> Tarea pendiente:
Resume el fragmento seleccionado en dos oraciones.

> Fragmento seleccionado:
>>

Torres suspende su agenda pública hasta que se recupere de su operación por cáncer
Desde que la democracia tiene uso de razón me inclino siempre a favor del respeto a quienes ejercen la vida pública obligados a cumplir con aquello que haga mejor la vida de la ciudadanía.
Para que ese fuera un patrimonio civil ineludible en mi vida adulta tuvo que ocurrirme una barbarie que termino siendo sanadora. El alcalde, no elegido (antes de la democracia, en la dictadura, no había elecciones libres) le dijo al hujier que vigilaba su despacho que me echara a la calle porque él no recibía a pordioseros.
Yo había ido a pedirle una beca para seguir el bachillero. Aquella palabra, pordioseros, me ha servido a lo largo de la vida para mantener mi respeto por todo el mundo, desde los pordioseros a aquellos que, sin fijarse en la justicia que merecemos todos, creen que son mejores que la mayor parte.
Nadie es mejor que otro, en esa disciplina debe circunscribirse la democracia, en la que no está permitido, por nada del mundo, la burla del que no tiene.
Aquella enseñanza, es decir, aquel insulto organizado por un alcalde sin escrúpulos que se creía más importante que el municipio, me ha servido para toda la vida. Los alcaldes son, para mi, la explicación civil más cercana a la calle, a la vida de la calle, que hay en todas las instituciones válidas en la democracia.

<<

(Entradas del conjunto de datos)

>>

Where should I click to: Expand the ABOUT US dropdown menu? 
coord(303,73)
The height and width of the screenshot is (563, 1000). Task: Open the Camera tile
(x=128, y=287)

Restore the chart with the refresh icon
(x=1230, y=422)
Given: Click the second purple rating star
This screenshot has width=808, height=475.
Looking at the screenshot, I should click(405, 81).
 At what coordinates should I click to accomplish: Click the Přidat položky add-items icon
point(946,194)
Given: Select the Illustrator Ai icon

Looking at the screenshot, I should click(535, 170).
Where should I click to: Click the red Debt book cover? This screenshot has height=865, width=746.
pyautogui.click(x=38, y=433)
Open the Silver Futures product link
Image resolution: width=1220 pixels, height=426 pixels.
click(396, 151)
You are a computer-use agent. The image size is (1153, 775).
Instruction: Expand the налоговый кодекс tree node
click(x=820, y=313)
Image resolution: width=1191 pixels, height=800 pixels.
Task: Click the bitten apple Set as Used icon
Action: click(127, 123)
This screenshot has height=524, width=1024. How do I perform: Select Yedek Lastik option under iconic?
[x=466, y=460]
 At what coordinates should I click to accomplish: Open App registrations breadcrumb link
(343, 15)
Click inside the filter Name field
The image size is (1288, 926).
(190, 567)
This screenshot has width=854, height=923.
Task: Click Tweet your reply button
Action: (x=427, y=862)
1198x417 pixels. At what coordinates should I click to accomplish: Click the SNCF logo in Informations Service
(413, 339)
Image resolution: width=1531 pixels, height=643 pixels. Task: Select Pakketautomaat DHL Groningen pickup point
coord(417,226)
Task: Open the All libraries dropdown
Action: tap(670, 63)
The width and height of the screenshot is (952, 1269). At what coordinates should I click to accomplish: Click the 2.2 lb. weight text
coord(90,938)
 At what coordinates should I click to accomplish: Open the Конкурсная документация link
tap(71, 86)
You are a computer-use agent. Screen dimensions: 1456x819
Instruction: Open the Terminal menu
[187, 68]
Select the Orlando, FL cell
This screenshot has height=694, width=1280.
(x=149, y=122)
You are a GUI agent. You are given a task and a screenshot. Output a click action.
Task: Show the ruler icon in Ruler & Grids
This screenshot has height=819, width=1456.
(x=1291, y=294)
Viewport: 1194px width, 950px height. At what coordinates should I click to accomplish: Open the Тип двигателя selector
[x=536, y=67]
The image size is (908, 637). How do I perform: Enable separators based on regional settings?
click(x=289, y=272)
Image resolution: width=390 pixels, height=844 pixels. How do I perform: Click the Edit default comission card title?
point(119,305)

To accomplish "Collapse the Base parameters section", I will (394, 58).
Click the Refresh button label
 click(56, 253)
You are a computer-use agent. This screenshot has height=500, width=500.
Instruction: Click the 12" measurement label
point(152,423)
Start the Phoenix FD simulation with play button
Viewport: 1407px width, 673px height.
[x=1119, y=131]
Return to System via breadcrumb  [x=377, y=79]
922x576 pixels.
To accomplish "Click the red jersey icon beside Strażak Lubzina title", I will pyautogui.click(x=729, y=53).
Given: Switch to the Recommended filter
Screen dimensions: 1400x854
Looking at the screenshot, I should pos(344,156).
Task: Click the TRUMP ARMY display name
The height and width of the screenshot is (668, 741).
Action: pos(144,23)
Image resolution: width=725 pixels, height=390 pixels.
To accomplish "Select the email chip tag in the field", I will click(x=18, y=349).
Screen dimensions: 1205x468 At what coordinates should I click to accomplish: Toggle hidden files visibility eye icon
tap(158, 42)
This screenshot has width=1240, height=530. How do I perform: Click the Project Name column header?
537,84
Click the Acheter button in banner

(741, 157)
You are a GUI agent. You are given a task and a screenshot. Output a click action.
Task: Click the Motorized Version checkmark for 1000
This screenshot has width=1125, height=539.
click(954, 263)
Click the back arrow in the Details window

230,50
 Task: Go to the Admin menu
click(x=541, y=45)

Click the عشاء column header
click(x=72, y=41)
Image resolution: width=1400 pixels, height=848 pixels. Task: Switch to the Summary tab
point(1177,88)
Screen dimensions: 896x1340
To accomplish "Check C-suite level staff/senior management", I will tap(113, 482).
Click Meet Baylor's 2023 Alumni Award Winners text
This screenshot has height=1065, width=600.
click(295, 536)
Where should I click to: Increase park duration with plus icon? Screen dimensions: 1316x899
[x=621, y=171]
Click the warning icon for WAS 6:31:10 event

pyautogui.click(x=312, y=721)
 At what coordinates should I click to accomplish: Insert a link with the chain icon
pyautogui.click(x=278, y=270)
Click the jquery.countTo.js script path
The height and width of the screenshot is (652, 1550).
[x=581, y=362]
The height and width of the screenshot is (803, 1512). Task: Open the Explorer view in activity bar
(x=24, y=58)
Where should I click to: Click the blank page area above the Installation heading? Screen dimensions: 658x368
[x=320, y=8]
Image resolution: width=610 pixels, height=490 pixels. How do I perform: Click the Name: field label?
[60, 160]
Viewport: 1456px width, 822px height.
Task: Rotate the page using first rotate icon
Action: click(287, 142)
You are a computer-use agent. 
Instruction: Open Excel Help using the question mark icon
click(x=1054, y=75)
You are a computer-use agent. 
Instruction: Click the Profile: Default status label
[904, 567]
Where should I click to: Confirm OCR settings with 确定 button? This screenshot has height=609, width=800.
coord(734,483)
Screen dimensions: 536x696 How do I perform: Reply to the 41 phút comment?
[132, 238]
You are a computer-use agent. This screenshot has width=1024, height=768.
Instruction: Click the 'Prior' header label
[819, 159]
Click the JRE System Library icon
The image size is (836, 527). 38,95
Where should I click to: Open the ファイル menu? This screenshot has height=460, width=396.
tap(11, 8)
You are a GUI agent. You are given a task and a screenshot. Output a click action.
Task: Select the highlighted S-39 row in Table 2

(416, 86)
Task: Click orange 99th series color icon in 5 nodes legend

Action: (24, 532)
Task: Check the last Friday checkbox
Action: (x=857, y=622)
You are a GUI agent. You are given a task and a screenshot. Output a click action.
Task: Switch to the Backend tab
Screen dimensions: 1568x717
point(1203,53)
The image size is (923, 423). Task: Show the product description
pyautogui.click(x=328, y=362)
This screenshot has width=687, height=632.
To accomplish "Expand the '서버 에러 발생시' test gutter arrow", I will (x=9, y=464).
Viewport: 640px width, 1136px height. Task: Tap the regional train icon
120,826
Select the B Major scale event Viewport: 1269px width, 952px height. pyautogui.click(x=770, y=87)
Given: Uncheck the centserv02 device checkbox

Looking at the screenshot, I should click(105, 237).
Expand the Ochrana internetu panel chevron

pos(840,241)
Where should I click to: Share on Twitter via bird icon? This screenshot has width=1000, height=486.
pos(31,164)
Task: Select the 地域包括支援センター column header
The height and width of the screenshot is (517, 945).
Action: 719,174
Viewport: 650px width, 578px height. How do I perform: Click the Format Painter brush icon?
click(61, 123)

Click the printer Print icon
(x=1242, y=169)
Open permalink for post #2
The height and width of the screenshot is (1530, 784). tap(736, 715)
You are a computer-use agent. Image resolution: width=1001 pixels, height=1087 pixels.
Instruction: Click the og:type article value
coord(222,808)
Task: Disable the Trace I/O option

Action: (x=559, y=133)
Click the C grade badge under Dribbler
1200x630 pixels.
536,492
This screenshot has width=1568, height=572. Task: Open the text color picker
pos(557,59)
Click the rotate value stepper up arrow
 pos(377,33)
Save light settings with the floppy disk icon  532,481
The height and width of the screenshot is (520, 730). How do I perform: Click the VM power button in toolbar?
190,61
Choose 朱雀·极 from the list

<<

> Respuesta:
Durante la dictadura, un alcalde no elegido ordenó echar a la calle a quien había ido a pedirle una beca para seguir el bachillerato, alegando que no recibía a pordioseros. Aquella palabra le ha servido toda la vida para mantener el respeto por todo el mundo y sostener que nadie es mejor que otro, principio al que debe circunscribirse la democracia.